El Comercio

Marrero, en el Ateneo.
Marrero, en el Ateneo. / CITOULA

«Vivir en la pobreza genera baja autoestima y eso repercute en el resultado escolar»

  • El profesor y candidato de Podemos al Parlamento canario Manuel Marrero pide paralizar las grandes obras no urgentes en favor de mayor inversión social

En sus más de 37 años dedicados a la docencia como maestro de Primaria y profesor de Secundaria, Manuel Marrero ha tenido oportunidad de conocer muy de cerca la situación en la que viven sus estudiantes. Suya fue la decisión de crear en plena crisis económica un comedor escolar en el IES Tacoronte-Óscar Domínguez, de Santa Cruz de Tenerife, del que era director. «Fue una apuesta de centro porque cada vez más se notaban las carencias». Así nació «un equipamiento con cien plazas cuando es muy poco frecuente que los institutos dispongan de este servicio». Ésa es una de sus experiencias personales, como también la de detraer partidas concedidas al centro para poder ayudar a los más necesitados en la compra de material escolar, «porque teniendo gratuidad en los libros de texto, no podían adquirir el resto». Son vivencias que el docente -número 3 en la lista de Podemos al Parlamento canario en 2015- desgranó ayer en la charla que impartió en el Ateneo Obrero, dentro del ciclo de conferencias organizado por el Grupo Eleuterio Quintanilla para reflexionar sobre la pobreza.

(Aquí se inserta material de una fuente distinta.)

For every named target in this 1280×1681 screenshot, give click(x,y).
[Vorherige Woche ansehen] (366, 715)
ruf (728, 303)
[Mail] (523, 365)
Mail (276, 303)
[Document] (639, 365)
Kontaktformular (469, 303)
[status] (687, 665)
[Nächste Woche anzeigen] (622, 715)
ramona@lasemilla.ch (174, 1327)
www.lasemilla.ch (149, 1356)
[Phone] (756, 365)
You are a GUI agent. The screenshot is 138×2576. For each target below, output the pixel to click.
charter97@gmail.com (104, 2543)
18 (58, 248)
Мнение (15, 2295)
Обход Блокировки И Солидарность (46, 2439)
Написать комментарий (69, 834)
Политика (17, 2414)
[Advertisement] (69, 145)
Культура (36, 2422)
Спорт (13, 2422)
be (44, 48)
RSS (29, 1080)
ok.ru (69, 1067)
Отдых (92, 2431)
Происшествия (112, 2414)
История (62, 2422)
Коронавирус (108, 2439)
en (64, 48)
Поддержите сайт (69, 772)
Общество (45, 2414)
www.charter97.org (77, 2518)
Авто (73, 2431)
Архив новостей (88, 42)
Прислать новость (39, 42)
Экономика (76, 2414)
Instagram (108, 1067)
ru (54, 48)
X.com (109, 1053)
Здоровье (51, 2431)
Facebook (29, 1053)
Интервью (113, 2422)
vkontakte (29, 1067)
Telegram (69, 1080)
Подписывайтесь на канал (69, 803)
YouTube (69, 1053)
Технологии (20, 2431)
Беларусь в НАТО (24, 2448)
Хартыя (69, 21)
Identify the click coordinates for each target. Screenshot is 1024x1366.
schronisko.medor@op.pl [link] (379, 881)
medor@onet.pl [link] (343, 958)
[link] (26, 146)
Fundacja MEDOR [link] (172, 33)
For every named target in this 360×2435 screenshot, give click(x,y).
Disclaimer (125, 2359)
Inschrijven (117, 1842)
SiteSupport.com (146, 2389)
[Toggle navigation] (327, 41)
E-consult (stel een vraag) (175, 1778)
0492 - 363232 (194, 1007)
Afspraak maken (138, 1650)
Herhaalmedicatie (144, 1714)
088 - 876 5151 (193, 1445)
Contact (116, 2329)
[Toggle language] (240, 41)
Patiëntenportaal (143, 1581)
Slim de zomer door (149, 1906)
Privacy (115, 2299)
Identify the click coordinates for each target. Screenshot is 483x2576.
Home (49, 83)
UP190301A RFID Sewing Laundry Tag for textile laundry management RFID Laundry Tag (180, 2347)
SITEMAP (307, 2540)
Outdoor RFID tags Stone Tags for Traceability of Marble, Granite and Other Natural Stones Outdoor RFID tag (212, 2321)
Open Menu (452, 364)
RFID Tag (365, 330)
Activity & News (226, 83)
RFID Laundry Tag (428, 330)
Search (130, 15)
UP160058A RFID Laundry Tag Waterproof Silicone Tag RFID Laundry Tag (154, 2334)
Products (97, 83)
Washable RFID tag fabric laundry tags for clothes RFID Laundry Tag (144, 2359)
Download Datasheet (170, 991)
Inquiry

«Estoy en permanente contacto con las personas que atienden los comedores sociales, y organizaciones como Cáritas advierten de que cada vez son más las familias que les piden ayuda cuando antes vivían más o menos desahogadas. Son casos en los que ningún miembro trabaja, o no pueden afrontar la hipoteca o no pueden permitirse comer un par de días a la semana carne o pescado. Hay quien no se lo cree, pero porque no lo ha vivido». Esta situación, alertó, «genera baja autoestima. Se entra en esa espiral de depreciación, del 'no valgo', 'soy un excluido' y eso repercute en los resultados escolares». Firme defensor de la labor que hacen los servicios sociales municipales, se mostró partidario de dictar «una moratoria de grandes infraestructuras no urgentes para dedicar la cuantía a los más desfavorecidos».